Supercapacitors are the thing that halves the requirement for these lithium iron batteries that we are supposed to be running out of. The good news is that fantastic work is being done in this area, making those Tesla things rather quaint old technology.

It is all going on in Estonia and you are well advised to watch this recent episode of Fully Charged to see what a wonderful place Estonia is and why it should be where you next go on holiday:

https://www.youtube.com/watch?v=KQ2Eo6wl5r0

So, 'spoiler alert', a supercapacitor in a vehicle compliments the battery and stores the energy from re-gen and gets you away from the lights at super fast speed without having to have some huge Tesla-esque American sized battery providing the oomph. It is win win as the vehicle is lighter.

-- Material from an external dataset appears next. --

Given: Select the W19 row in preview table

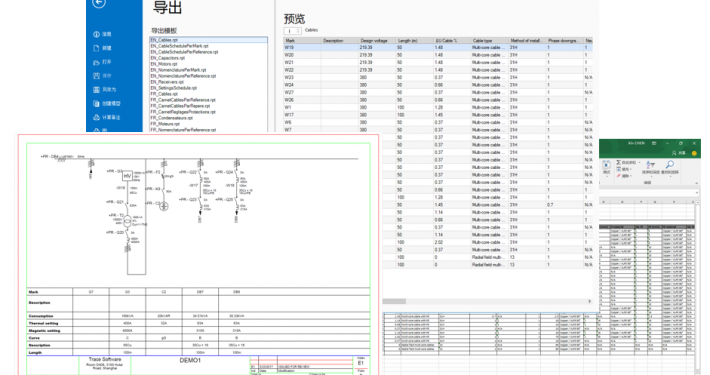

The other benefit of supercapacitors is that they can also be used to provide smoothing of electricity supply, e.g. when the cup final is on and everyone goes to turn their kettle on at half time.

As mentioned, watch the Fully Charged episode about Estonia and what lovely people there are there, including a few doing great things with supercapacitors.


> Supercapacitors are the thing that halves the requirement for these lithium iron batteries that we are supposed to be running out of.

That's patently false, though. Skeleton claims they have legitimately impressive power/weight ratios, but that's totally irrelevant to vehicles. The current batteries can push short bursts of well over 2 kW/kg. Even the smallest cars (the Smart FourTwo has a 50-100 kW engine) can be powered by tiny batteries (10-15 kWh). Cruising range is the deciding factor in battery size, and capacitors are totally irrelevant to that. The electric FourTwo could be fitted with a 10 kWh battery, but nobody really wants <35 miles of range. At that point it makes far more sense to have an electric bicycle.

To really drive the point home, there are readily available batteries that have 5x the specific power of the batteries used in EVs, and only ~20% less capacity. They aren't used, because the extra power is not required.

[1]: https://www.skeletontech.com/skeleton-blog/ultracapacitors-o...


There are also optimistic results for batteries, because li-ion batteries do not and never have used rare earth elements. Cobalt and nickel are not rare earth elements and as other people have pointed out the global resources of both are far higher than the article suggests.

You probably have difficulty looking up alternatives to batteries with rare earth elements because the only sites that say they have rare earth elements have negative knowledge about the subject.


I was specifically interested in the super capacitor part of my question, I apologize for some potentially ambiguous semantics.